Dans une déclaration à Africanmanager, Lamine Zgolli a mis l’accent sur l’obligation de dévoiler la vérité au peuple tunisien, au commencement de cette nouvelle étape avec un engagement clair d’achever le processus gouvernemental.

D’après le Parti du Travail, cette démarche est stratégique dans cette conjoncture où l’ANC a entamé l’examen du projet de loi de finances de 2014.

Le projet en question continue de faire polémique. Lamine Zgolli a, dans ce contexte, émis des réserves et a appelé le nouveau gouvernement à entrer dans une nouvelle étape politique pour sauver le pays. « La réalité est là. Il y a de grandes défaillances. La loi des finances de 2014 et celle complémentaire pour l’exercice 2013 administrent la preuve de la tendance haussière des ressources allouées à la gestion contre une baisse considérable du budget consacré à l’investissement», a affirmé Lamine Zoglli avertissant que « le pays est au bord de l’abîme parce qu’il ne produit plus».

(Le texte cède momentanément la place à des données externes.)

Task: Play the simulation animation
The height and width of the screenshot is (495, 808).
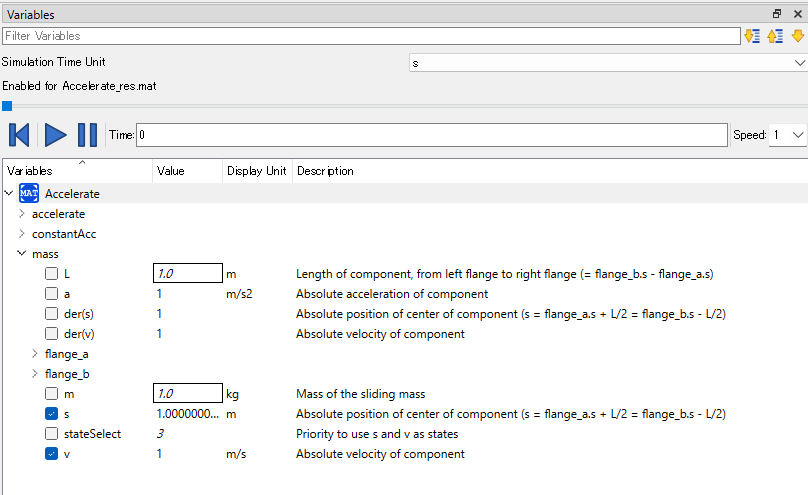Action: coord(55,135)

S’agissant de la loi des finances complémentaire 2013, récemment adoptée, Zoglli a affirmé sur sa page facebook, que tous les articles ont été modifiés, ce qui renvoie à une grande erreur lors de l’élaboration de cette loi. « Le recours à une loi des finances complémentaire est légitime dans la mesure où on modifie certaines clauses. Mais, si on procède au changement de toutes les dispositions, ceci est inacceptable », a-t-il martelé estimant que « les répercussions seraient sans doute néfastes et la crise serait encore plus grave. Il serait donc, difficile de réaliser les objectifs de la révolution ».

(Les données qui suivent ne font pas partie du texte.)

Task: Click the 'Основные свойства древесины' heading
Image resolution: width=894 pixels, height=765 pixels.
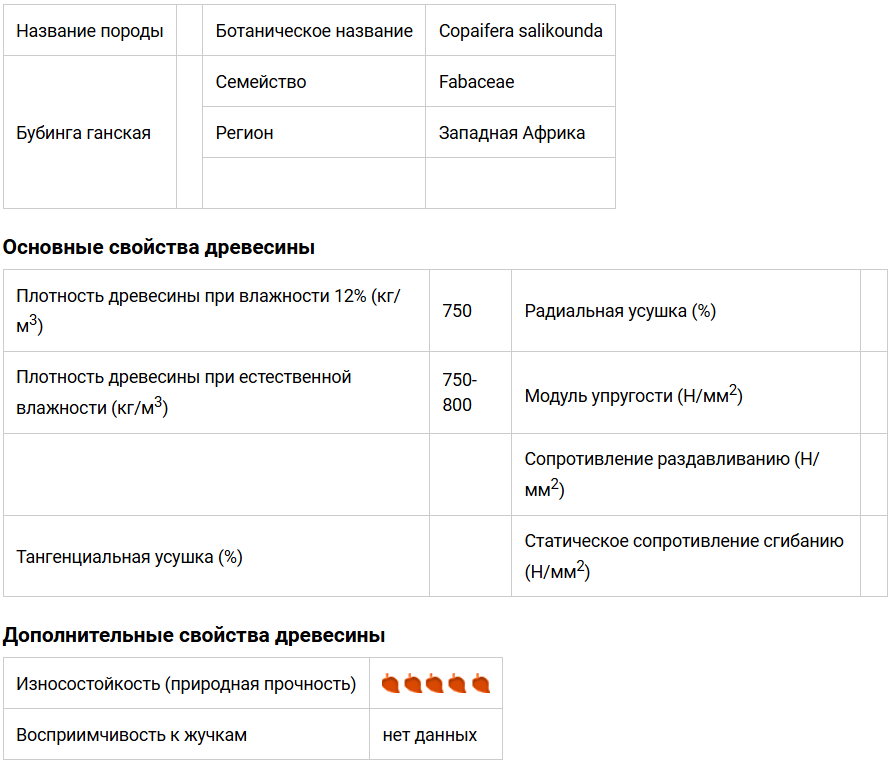Action: tap(159, 248)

Le parti du Travail voit donc dans cette loi l’existence de plusieurs dispositions qui sont de nature à détériorer le pouvoir d’achat parallèlement à une augmentation vertigineuse des prix.

Des prévisions qui interviennent au moment où le gouvernement met l’accent sur les mesures stipulées par cette loi visant essentiellement à consolider les recettes fiscales de l’Etat, à réduire les charges de compensation des hydrocarbures et à mobiliser des ressources additionnelles au profit de la Caisse générale de compensation (CGC).

En dépit de l’optimisme des décideurs, cette loi est rejetée par la majorité des partis politiques, associations et économistes. C’est la raison pour laquelle certains partis politiques ont convenu de l’ajournement de l’examen du projet de loi pour plus de concertations et afin de permettre à Mehdi Jomâa d’y apporter les retouches qu’il jugera nécessaires.

« Le futur chef du gouvernement Mehdi Jomaa leur a fait la promesse de revoir la loi de finances 2014 » a dit le député Mahmoud Baroudi notant que cette loi doit être votée dans l’intérêt du pays.

L’adoption de cette loi permettra à la Tunisie de disposer du reste des tranches de crédits

De son côté, l’économiste Hachemi Alaya a plaidé pour l’adoption de la loi des finances 2014, avant le 31 décembre 2013, ce qui permettra à la Tunisie de disposer, au mois de janvier prochain, du reste des tranches de crédits du Fonds monétaire international (FMI) et des autres bailleurs de fonds, à l’instar de la Banque mondiale, BEI, BAD.

Dans une déclaration à Express Fm, il a considéré que le futur Gouvernement, au cas où ce scénario serait retenu, pourra adopter une loi de finances complémentaire et l’adapter à ses nouvelles orientations.

Dans le cas contraire, Hachemi Alaya a appelé le futur chef du Gouvernement à faire une déclaration dans laquelle il s’engagera à poursuivre les réformes prévues dans le cadre du crédit Stand By, essentiellement en ce qui concerne la réduction du déficit budgétaire et des dépenses publiques.